### MATERIAL:
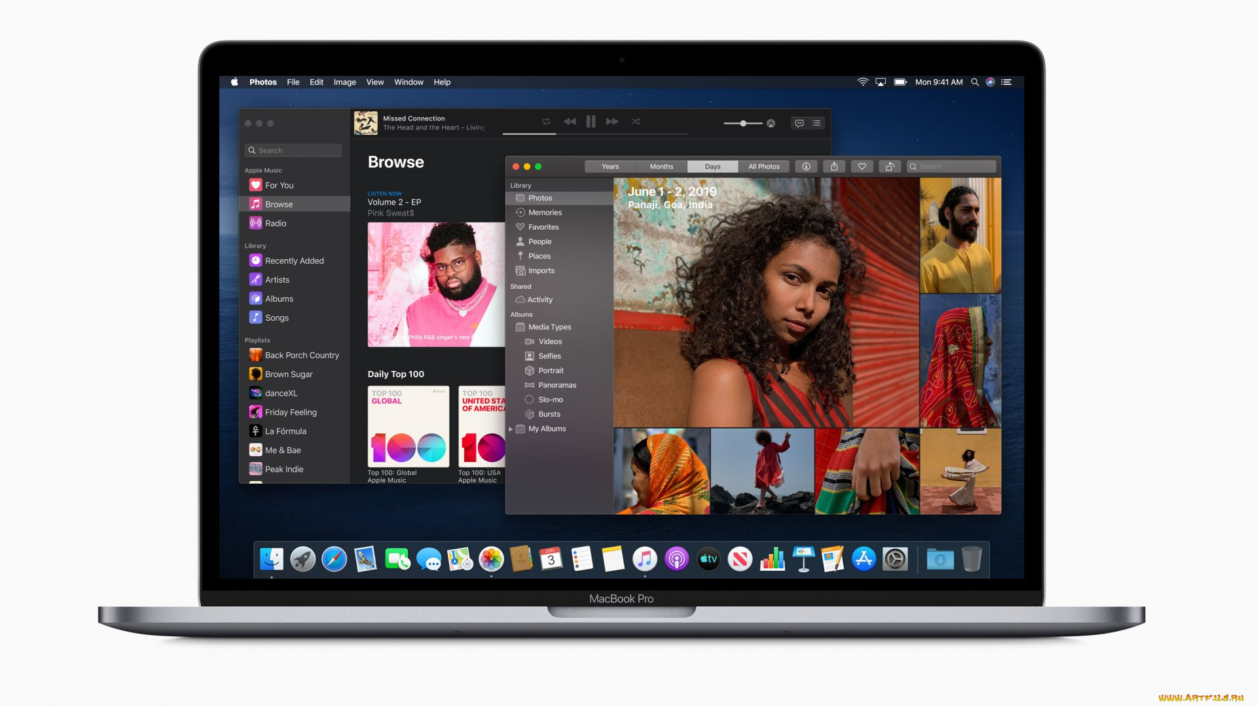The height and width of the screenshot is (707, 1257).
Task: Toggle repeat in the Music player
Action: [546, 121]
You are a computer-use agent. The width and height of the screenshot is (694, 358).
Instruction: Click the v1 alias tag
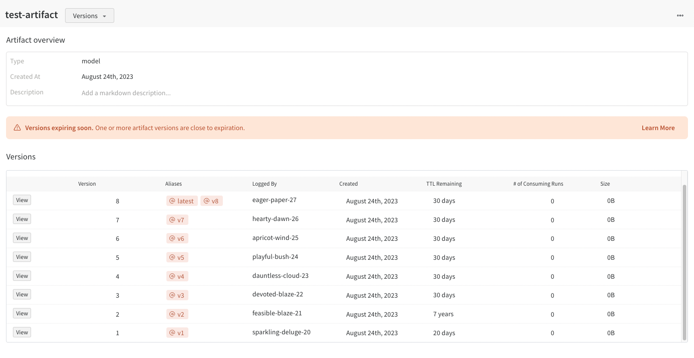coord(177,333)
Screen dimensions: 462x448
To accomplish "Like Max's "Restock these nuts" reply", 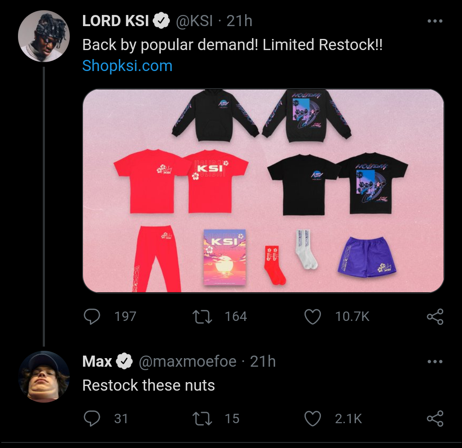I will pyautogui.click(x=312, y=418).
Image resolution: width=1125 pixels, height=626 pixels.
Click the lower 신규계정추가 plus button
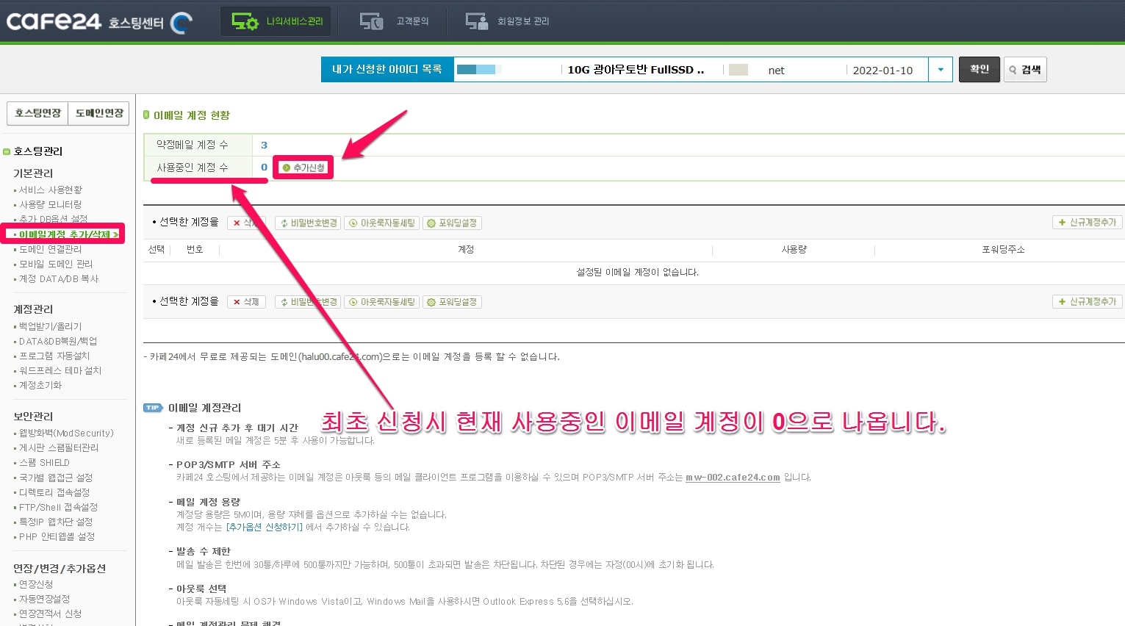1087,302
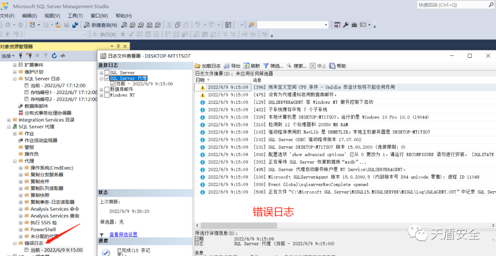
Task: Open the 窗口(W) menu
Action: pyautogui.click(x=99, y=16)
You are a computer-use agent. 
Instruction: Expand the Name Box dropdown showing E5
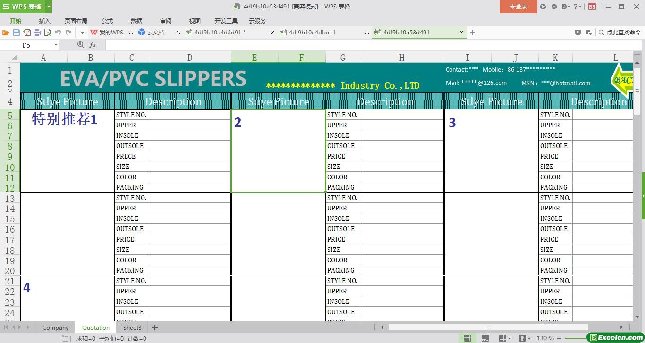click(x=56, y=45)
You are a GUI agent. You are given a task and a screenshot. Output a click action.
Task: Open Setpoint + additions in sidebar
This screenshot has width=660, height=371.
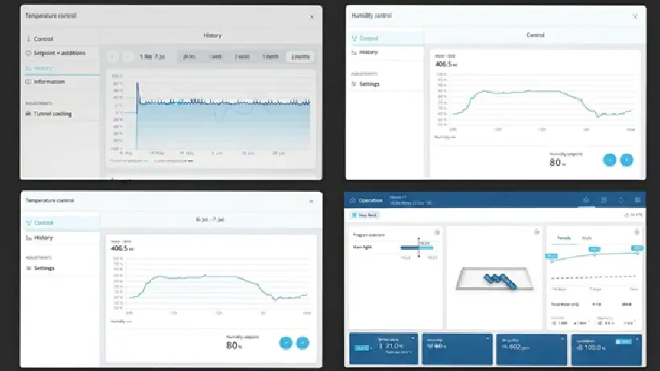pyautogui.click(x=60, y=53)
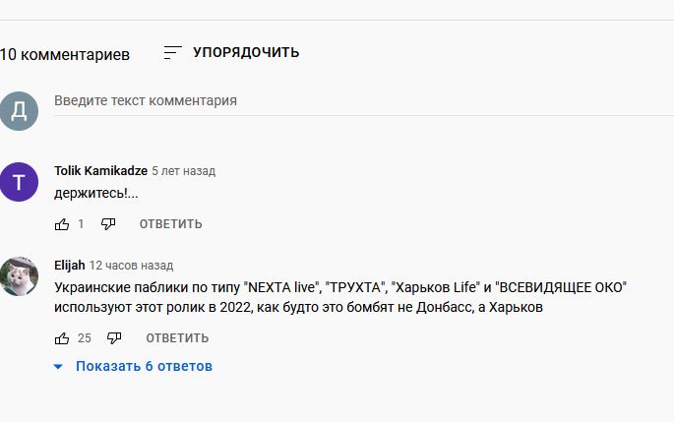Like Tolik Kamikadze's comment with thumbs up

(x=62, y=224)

### WHAT YOU NEED TO DO:
Pick out every line of the records that contains the word "computer", and copy each one in full.

### FINISHED ANSWER:
You are a computer-use agent. The width and height of the screenshot is (694, 358).
You are a computer-use agent. 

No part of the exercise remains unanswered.